» **EXERCÍCIO 1**
Responda com base no texto sobre Portugal e as óperas:
(a) Qual foi a última ópera de Donizetti?
(b) Por que motivo a ópera de Rossini sobre um herói suíço foi a última que ele escreveu?
(c) Que dois planos são apresentados como quase perfeitamente incompatíveis?
» **EXERCÍCIO 2**
Prossiga o texto sobre Portugal e as óperas a partir da última frase.

» **TEXTO ESCOLHIDO**
════════

Que saiba, há duas óperas escritas por compositores célebres que têm por tema a história de Portugal. Donizetti escreveu um Dom Sébastien, Roi du Portugal. Foi a sua última ópera. Depois enlouqueceu e foi internado num asilo. Meyerbeer compôs L’Africaine (sobre Vasco da Gama). Também foi a sua última ópera. Morreu subitamente um dia a seguir ter completado a cópia da partitura. Algo me diz que há mais do que coincidência nisto. É verdade que a última ópera de Rossini foi sobre um herói suíço. Mas foi a última porque já estava rico e se queria dedicar à culinária e outros prazeres. Viveu ainda muito tempo. Não, Portugal é mesmo capaz de dar azar. No fundo, não há ninguém que não pense, por uma vez ou outra, que Portugal é um azar.
Hoje em dia, pelo menos, tende a sê-lo. Vivemos numa situação esquizofrénica em que o plano do discurso e o plano da realidade são quase perfeitamente incompatíveis. E, como temos de viver em contacto com os dois, a não ser que, por amor à natureza ou outra razão, nos façamos eremitas numa montanha, a vida é toda ela, por um lado, ordem feita de expectativas satisfeitas, e toda ela, por outro lado, desordem que interdita sequer a formulação consistente de expectativas. Tudo é desfasamento e incoincidência.

════════

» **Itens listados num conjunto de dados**
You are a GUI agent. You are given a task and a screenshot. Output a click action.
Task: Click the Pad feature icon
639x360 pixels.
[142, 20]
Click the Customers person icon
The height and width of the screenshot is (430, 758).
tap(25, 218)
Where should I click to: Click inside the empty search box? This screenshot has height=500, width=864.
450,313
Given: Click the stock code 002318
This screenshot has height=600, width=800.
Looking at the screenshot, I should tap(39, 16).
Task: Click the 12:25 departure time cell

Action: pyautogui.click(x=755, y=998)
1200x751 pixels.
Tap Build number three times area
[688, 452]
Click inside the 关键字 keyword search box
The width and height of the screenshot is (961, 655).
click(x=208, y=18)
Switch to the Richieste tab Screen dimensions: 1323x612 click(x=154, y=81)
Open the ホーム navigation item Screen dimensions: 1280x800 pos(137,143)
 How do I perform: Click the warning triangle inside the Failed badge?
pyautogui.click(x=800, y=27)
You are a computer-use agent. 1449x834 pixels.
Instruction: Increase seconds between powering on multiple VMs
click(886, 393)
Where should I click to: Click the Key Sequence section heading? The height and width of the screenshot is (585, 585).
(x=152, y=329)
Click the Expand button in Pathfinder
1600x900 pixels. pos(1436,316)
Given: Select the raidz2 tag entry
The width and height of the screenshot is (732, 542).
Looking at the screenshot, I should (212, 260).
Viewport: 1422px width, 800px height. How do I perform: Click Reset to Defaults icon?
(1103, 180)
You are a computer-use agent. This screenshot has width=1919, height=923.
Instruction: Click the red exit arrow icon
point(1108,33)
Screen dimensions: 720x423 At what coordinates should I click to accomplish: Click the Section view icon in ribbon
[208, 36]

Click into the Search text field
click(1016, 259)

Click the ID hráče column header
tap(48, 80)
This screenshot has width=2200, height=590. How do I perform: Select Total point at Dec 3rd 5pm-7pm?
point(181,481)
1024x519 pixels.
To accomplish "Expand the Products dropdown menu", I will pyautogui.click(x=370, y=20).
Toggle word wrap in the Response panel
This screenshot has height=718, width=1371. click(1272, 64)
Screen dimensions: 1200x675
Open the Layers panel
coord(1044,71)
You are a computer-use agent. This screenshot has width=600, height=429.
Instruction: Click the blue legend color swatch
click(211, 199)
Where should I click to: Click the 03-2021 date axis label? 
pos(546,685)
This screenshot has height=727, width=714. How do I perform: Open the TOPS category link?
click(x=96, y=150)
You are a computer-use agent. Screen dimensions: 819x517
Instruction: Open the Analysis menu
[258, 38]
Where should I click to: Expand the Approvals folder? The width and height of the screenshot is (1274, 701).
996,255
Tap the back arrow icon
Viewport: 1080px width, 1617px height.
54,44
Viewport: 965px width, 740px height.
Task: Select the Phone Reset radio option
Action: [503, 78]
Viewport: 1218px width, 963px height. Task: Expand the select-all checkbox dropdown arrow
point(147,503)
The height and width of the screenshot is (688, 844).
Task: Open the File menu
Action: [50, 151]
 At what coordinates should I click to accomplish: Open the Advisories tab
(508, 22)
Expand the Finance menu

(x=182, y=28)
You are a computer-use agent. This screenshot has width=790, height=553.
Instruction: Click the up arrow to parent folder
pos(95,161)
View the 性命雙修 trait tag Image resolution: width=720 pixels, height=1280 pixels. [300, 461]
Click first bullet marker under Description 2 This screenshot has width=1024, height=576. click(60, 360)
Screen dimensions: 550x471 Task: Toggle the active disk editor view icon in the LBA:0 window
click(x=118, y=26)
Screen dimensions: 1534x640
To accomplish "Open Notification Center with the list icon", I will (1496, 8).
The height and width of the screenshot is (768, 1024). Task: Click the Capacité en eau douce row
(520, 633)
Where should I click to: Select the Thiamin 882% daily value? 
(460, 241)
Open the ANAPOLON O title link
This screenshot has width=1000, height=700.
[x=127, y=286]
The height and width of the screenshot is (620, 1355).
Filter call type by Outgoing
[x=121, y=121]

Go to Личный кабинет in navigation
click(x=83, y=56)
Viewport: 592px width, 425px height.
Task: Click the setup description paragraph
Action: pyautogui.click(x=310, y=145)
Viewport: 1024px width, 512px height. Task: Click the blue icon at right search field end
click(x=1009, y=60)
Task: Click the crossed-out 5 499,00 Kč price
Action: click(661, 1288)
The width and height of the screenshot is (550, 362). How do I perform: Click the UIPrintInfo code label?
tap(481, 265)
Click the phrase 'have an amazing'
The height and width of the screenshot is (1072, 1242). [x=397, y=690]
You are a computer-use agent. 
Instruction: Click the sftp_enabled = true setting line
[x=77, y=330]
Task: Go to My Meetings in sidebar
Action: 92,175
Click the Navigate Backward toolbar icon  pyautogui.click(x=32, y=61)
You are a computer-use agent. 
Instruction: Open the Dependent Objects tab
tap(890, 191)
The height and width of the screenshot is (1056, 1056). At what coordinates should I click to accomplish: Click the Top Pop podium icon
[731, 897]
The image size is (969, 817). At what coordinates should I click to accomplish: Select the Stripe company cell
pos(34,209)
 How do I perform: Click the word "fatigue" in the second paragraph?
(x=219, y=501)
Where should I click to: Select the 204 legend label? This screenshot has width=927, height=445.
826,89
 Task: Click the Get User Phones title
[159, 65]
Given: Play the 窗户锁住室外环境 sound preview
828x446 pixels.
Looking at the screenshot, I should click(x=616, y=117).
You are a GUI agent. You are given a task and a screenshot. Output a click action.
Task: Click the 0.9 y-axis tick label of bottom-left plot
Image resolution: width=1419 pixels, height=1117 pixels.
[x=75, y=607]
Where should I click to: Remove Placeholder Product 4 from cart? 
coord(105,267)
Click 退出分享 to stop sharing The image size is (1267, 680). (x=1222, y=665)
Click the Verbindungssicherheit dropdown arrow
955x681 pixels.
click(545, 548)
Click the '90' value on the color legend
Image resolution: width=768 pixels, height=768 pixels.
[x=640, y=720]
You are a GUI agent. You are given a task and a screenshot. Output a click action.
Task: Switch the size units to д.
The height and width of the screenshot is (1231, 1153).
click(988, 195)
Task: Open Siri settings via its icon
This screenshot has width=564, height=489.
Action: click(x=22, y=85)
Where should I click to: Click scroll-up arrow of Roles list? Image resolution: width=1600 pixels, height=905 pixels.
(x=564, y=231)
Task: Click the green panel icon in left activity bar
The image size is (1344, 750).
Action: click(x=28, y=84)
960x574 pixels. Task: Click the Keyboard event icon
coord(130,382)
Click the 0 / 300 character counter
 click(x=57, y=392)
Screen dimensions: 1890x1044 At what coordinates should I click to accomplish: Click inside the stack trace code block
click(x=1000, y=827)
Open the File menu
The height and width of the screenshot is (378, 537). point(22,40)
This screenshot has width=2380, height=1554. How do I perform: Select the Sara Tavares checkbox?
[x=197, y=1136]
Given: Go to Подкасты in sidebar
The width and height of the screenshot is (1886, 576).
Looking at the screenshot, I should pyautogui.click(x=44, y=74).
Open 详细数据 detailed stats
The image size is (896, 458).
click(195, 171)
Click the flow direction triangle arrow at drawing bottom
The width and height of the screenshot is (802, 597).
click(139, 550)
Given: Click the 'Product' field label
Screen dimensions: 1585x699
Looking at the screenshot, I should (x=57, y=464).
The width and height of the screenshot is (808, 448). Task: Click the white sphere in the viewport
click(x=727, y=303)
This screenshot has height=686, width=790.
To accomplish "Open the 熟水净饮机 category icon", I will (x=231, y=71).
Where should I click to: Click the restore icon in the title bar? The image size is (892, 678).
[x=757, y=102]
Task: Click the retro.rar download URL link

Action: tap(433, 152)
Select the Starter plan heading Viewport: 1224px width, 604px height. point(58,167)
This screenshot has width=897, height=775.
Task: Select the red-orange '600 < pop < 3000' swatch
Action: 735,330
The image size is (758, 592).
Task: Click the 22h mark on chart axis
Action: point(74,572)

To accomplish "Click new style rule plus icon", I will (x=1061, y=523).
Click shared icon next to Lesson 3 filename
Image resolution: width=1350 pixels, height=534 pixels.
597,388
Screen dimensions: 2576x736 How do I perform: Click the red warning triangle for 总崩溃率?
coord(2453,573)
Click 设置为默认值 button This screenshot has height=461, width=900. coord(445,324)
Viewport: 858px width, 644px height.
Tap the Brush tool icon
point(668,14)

════════

» **RESULTADO 1**
(a) Dom Sébastien, Roi du Portugal.
(b) Porque ele já estava rico e queria se dedicar à culinária e a outros prazeres.
(c) O plano do discurso e o plano da realidade.

» **RESULTADO 2**
Comecemos pela desordem, isto é, pela realidade. Não há dia em que não ouçamos novas descobertas sobre um mundo subterrâneo composto por gente que anda à luz do dia e que se dedica alegremente à corrupção sob uma qualquer das suas mais variadas formas. O caso de Tancos, no seu cómico intrínseco, envolveu várias figuras eminentes, como o ex-ministro Azeredo Lopes, e parece destinado a permanecer o mais ridículo mistério da democracia. Há agora o caso das golas da Protecção Civil, produzidas pela empresa “Foxtrot Aventura”, um nome que é todo um programa, que, não fosse o trágico dos fogos, quase seria tão cómico como o das armas de Tancos. De qualquer maneira, se as pessoas pensavam que podiam tomar as golas como protecção – não pensem. Era só para “sensibilizar”. O ministro da Administração Interna, também por causa dos fogos e também para “sensibilizar”, insulta o presidente da câmara de Mação. O SNS está um caos inominável e a ministra da Saúde trata os enfermeiros, os médicos e os doentes como inimigos pessoais. E há os transportes, e os cartões de cidadão e tudo o resto para o qual não tenho espaço nem paciência aqui. Como formular expectativas e fazer planos neste mundo? É todo ele um novelo cuja ordem por inteiro nos escapa.